El primer pilar del método científico es la observación y el segundo la experimentación. El tercero, por supuesto, establece que toda teoría cuyas predicciones no concuerdan con la realidad debe ser descartada y sustituida por otra. Pues bien, después de casi tres décadas de vida política activa a lo largo de las cuales he trabajado en los niveles local, autonómico, nacional y europeo, he llegado a una conclusión aplicando el método científico: en la mayoría de los casos y durante la mayor parte del tiempo los políticos y la política no sólo no contribuyen a solucionar problemas y a allanar dificultades, sino que, por el contrario, son el obstáculo a la aplicación de las soluciones requeridas y agravan las desgracias cuando suceden. Reconozco que es una afirmación muy dura para alguien que ha dedicado un período tan largo de su existencia al servicio público, pero mentiría si dijera otra cosa.
Los ejemplos son tantos y tan ilustrativos que, por un simple recurso a la inducción, se puede sentar como regla probada la dolorosa conclusión mencionada en el párrafo anterior.

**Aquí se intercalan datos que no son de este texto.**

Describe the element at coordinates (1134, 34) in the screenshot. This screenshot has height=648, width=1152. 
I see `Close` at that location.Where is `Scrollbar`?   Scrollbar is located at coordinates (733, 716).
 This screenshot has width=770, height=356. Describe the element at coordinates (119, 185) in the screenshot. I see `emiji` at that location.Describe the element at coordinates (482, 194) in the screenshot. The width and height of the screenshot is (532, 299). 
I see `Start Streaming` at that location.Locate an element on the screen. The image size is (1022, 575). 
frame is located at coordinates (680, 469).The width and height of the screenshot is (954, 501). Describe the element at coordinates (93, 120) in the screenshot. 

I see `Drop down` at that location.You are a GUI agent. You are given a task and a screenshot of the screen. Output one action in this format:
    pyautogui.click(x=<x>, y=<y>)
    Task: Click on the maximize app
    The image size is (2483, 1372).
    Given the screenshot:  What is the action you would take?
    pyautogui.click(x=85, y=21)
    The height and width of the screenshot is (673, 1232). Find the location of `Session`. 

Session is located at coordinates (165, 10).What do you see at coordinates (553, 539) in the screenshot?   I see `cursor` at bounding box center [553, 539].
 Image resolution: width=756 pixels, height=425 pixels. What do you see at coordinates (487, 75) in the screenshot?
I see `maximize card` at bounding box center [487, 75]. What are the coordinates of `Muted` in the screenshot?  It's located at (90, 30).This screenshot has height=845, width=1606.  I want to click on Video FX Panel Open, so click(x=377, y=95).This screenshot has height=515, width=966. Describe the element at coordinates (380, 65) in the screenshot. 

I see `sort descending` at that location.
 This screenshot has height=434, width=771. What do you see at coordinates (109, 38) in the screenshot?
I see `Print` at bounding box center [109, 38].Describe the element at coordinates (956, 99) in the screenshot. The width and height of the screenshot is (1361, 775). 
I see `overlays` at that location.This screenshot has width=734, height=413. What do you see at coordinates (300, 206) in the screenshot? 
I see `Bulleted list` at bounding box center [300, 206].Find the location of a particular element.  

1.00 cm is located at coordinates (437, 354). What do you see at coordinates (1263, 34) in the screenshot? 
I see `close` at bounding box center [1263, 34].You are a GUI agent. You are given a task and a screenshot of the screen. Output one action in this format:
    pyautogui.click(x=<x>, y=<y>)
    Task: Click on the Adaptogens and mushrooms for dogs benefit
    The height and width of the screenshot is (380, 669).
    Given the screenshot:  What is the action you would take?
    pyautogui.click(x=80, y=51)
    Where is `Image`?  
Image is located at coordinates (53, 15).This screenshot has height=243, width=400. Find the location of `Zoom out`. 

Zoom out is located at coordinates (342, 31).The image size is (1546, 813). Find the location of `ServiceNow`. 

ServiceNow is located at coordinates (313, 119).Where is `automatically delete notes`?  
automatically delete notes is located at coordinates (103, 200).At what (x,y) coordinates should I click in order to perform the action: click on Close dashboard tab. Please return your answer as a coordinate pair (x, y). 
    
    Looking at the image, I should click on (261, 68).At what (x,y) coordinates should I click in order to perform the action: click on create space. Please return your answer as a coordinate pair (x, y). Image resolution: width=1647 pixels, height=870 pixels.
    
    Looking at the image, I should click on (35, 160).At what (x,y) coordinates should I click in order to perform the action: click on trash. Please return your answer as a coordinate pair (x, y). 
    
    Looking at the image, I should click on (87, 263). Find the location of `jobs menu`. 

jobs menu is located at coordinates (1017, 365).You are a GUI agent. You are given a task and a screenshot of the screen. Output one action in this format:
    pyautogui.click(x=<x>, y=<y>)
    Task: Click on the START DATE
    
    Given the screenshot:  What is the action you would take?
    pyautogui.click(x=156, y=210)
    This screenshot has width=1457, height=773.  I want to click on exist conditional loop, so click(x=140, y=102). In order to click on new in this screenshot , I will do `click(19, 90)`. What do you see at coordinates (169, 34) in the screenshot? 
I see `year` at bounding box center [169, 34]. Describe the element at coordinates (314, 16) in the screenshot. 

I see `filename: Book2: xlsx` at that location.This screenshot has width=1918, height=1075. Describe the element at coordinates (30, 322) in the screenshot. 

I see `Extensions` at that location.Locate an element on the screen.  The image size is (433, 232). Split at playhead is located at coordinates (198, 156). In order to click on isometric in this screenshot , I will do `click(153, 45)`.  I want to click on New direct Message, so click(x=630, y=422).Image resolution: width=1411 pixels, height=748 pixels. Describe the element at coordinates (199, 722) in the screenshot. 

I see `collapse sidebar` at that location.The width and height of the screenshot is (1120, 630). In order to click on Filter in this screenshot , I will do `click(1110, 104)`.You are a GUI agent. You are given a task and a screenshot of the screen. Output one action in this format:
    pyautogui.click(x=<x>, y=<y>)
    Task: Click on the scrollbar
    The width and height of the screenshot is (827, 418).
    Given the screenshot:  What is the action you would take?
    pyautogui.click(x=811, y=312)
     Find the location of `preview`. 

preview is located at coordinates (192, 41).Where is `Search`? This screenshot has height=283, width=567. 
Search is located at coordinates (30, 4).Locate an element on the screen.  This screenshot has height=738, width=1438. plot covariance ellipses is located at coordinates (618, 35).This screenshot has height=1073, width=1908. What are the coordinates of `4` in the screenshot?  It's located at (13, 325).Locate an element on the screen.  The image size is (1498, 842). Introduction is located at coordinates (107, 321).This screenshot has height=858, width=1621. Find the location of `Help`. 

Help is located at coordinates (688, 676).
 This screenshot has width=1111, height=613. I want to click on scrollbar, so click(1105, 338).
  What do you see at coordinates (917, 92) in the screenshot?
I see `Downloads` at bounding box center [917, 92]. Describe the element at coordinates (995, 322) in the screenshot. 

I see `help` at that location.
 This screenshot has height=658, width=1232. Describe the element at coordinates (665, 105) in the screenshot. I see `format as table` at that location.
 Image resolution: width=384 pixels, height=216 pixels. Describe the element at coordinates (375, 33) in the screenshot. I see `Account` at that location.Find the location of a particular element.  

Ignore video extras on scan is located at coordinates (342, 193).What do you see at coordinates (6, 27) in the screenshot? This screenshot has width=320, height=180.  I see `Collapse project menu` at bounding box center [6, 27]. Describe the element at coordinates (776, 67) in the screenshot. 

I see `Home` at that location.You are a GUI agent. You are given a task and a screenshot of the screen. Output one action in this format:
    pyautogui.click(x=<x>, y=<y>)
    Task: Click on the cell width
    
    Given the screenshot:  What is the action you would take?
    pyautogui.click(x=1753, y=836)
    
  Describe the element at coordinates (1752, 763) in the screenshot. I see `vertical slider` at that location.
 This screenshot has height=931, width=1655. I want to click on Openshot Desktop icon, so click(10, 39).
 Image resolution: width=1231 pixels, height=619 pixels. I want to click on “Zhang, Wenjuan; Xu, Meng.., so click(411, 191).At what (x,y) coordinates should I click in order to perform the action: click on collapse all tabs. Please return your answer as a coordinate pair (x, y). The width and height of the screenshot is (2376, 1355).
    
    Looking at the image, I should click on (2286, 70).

Los ciudadanos en las democracias maduras, como es la española, destinan un porcentaje significativo de sus ingresos a sostener a unos individuos, a los que además eligen mediante sufragio universal y secreto, cuya principal ocupación consiste en malbaratar esos recursos, crear todo tipo de barreras a la normal actividad productiva y generar división y enfrentamientos en el seno de la sociedad inventando agravios, exacerbando identidades, elevando a categórico lo anecdótico y distrayendo energías que serían mucho mejor empleadas en afrontar las cuestiones realmente relevantes para el bienestar, la seguridad y la prosperidad del conjunto.
Basta pensar en el Brexit, en el proceso independentista catalán, en la politización de la justicia, en la segunda guerra de Irak o en la incapacidad de los cuatro grandes partidos en España para formar Gobierno, entre otros centenares de posibles referencias, para darse cuenta de que una fracción muy notable de nuestras angustias y pesares proceden de la ejecutoria incompetente, codiciosa, egolátrica o mezquina de nuestros representantes y gobernantes. Se me dirá que los políticos no son distintos al resto de los humanos y que sus vicios y miserias son los propios de nuestra especie. De ahí a declarar que es posible que la democracia no sea un buen sistema, pero que al fin y al cabo cualquier otro sería peor, hay un paso.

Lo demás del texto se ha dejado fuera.